## SUPPLIED DATA
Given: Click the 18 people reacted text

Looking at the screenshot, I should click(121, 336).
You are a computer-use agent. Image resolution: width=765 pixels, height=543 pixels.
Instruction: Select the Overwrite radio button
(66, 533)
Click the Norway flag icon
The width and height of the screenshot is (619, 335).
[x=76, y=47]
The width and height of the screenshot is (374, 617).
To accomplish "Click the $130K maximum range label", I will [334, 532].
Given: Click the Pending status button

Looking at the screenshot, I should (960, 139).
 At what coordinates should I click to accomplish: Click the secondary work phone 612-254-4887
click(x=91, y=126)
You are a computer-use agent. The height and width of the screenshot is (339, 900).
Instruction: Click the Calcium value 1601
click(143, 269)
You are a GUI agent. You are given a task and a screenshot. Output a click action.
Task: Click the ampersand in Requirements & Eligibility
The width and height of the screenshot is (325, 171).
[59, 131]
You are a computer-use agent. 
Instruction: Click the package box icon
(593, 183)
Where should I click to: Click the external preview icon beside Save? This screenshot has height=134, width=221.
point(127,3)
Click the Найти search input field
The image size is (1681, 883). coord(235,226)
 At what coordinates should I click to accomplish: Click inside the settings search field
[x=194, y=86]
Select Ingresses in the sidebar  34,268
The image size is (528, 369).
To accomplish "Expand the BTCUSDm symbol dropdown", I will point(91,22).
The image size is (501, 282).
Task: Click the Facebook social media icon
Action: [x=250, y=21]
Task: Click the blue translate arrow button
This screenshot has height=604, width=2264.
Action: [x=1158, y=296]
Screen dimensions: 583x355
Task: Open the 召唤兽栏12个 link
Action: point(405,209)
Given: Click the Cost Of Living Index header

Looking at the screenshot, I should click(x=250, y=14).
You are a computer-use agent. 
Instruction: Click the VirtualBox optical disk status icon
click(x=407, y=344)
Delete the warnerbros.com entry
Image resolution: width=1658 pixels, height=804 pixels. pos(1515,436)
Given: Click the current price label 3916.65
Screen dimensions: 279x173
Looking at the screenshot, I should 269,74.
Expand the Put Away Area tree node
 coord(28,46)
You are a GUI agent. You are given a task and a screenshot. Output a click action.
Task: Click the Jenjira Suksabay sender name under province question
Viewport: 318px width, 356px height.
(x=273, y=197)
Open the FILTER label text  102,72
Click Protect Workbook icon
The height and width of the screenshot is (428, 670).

## WHAT TO PRODUCE
Print exactly the stretch of lines beginning with the one that holds "Open the FILTER" and ending at the last line above.

## SOLUTION TO THE EXERCISE
Open the FILTER label text  102,72
Click Protect Workbook icon
The height and width of the screenshot is (428, 670).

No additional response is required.